**Work required:**
Please repeat the lines below, exactly and only, from the one that holds "Click the 8 Sep 2017 date label" through the one that holds "Screen dimensions: 1222x780".

################

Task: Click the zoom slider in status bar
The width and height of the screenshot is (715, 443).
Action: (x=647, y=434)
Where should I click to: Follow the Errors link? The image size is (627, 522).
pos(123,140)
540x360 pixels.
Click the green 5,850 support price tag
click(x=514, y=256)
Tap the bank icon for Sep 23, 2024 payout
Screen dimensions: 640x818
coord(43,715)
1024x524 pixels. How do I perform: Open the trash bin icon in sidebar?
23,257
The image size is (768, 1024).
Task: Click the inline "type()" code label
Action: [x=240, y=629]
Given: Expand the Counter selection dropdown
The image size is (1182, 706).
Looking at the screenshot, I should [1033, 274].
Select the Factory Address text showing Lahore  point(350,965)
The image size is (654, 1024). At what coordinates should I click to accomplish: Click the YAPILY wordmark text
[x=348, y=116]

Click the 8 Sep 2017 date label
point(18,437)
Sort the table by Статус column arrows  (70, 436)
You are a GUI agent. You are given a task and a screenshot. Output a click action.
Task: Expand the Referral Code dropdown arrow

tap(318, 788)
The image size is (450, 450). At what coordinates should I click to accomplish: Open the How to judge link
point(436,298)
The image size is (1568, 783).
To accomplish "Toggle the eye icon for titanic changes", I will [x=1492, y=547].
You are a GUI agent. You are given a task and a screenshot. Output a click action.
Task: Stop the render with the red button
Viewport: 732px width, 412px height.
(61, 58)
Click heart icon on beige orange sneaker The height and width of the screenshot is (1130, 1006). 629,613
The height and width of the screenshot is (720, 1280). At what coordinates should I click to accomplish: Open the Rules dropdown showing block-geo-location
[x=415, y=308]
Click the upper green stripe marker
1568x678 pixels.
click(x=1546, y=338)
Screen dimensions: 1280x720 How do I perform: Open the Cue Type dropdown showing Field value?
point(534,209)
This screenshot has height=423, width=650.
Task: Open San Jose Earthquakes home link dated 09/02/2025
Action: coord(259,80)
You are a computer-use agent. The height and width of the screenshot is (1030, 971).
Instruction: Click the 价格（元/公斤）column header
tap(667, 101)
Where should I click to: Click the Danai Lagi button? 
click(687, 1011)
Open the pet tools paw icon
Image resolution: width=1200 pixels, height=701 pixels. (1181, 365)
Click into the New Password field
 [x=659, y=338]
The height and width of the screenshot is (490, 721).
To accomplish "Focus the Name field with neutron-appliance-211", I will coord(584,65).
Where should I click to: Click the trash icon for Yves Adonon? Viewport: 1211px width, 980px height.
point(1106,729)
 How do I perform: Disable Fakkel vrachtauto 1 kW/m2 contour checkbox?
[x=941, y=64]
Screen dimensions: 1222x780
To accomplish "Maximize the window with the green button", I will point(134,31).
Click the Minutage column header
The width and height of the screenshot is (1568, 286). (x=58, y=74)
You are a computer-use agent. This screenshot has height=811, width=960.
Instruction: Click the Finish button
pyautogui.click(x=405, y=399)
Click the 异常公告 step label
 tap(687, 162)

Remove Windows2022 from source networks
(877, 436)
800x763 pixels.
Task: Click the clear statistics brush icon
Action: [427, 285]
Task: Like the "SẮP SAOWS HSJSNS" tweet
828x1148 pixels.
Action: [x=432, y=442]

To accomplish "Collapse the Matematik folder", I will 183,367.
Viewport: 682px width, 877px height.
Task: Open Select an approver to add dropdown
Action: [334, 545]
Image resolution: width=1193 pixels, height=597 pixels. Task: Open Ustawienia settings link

################

**Task solution:**
Click the 8 Sep 2017 date label
point(18,437)
Sort the table by Статус column arrows  (70, 436)
You are a GUI agent. You are given a task and a screenshot. Output a click action.
Task: Expand the Referral Code dropdown arrow

tap(318, 788)
The image size is (450, 450). At what coordinates should I click to accomplish: Open the How to judge link
point(436,298)
The image size is (1568, 783).
To accomplish "Toggle the eye icon for titanic changes", I will [x=1492, y=547].
You are a GUI agent. You are given a task and a screenshot. Output a click action.
Task: Stop the render with the red button
Viewport: 732px width, 412px height.
(61, 58)
Click heart icon on beige orange sneaker The height and width of the screenshot is (1130, 1006). 629,613
The height and width of the screenshot is (720, 1280). At what coordinates should I click to accomplish: Open the Rules dropdown showing block-geo-location
[x=415, y=308]
Click the upper green stripe marker
1568x678 pixels.
click(x=1546, y=338)
Screen dimensions: 1280x720 How do I perform: Open the Cue Type dropdown showing Field value?
point(534,209)
This screenshot has height=423, width=650.
Task: Open San Jose Earthquakes home link dated 09/02/2025
Action: coord(259,80)
You are a computer-use agent. The height and width of the screenshot is (1030, 971).
Instruction: Click the 价格（元/公斤）column header
tap(667, 101)
Where should I click to: Click the Danai Lagi button? 
click(687, 1011)
Open the pet tools paw icon
Image resolution: width=1200 pixels, height=701 pixels. (1181, 365)
Click into the New Password field
 [x=659, y=338]
The height and width of the screenshot is (490, 721).
To accomplish "Focus the Name field with neutron-appliance-211", I will coord(584,65).
Where should I click to: Click the trash icon for Yves Adonon? Viewport: 1211px width, 980px height.
point(1106,729)
 How do I perform: Disable Fakkel vrachtauto 1 kW/m2 contour checkbox?
[x=941, y=64]
Screen dimensions: 1222x780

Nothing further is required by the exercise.